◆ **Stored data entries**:
__________________________________________________

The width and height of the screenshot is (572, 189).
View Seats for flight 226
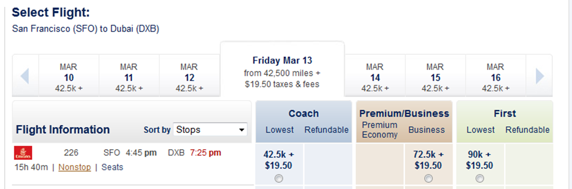(x=112, y=167)
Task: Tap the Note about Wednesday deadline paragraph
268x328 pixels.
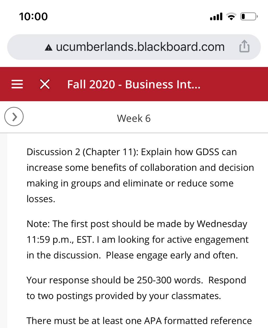Action: click(x=137, y=240)
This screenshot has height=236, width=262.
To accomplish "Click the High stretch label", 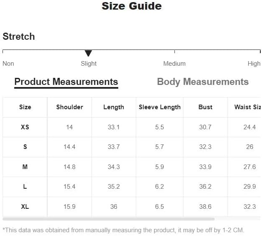I will [254, 64].
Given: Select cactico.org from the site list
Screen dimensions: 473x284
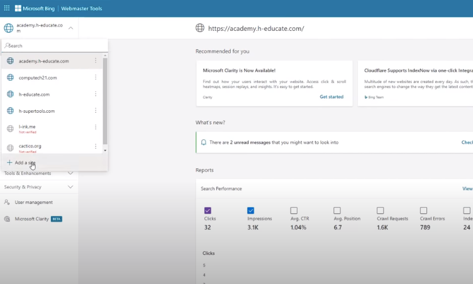Looking at the screenshot, I should tap(30, 145).
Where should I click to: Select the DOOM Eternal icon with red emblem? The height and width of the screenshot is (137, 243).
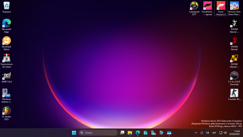(234, 41)
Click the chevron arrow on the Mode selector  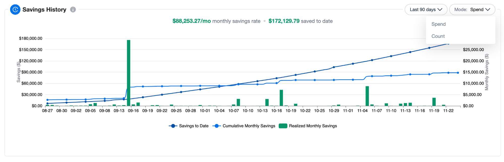click(x=488, y=10)
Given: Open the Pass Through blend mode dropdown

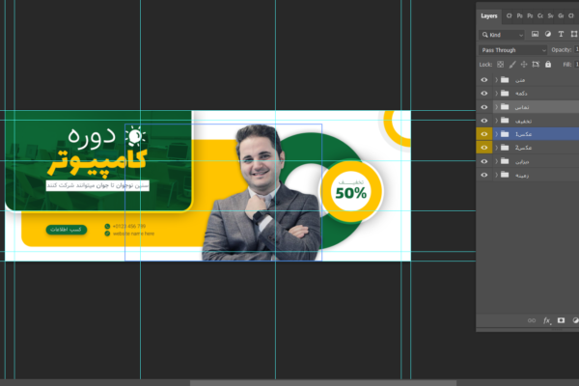Looking at the screenshot, I should click(513, 49).

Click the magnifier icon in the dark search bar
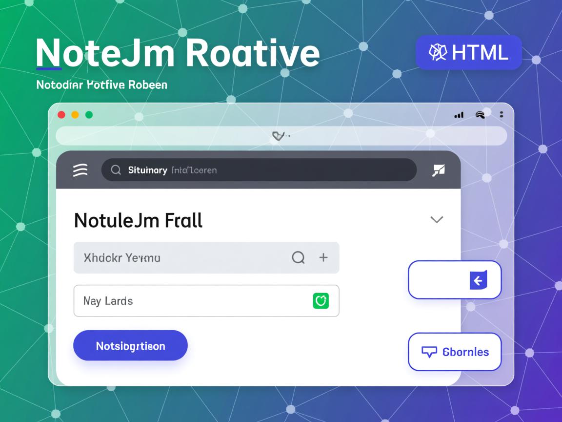pyautogui.click(x=116, y=170)
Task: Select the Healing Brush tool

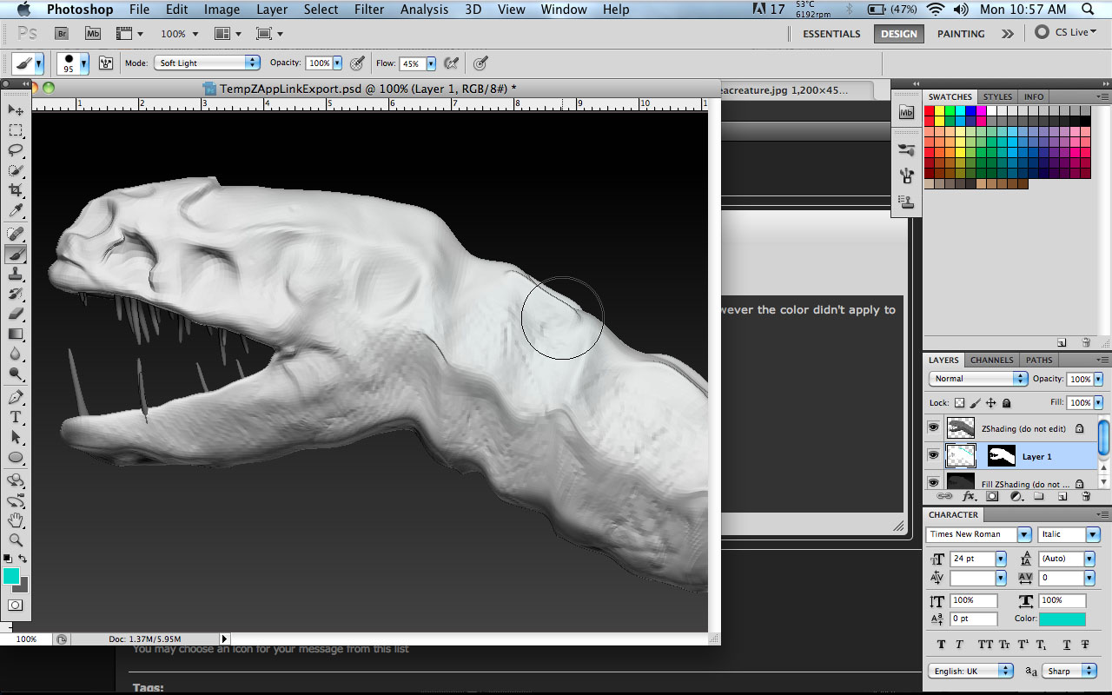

__________________________________________________

◆ **PROBLEM DESCRIPTION**:
State how many lines in the records contain the string "Task". Give the number with no words around it.

◆ **WRITTEN SOLUTION**:
2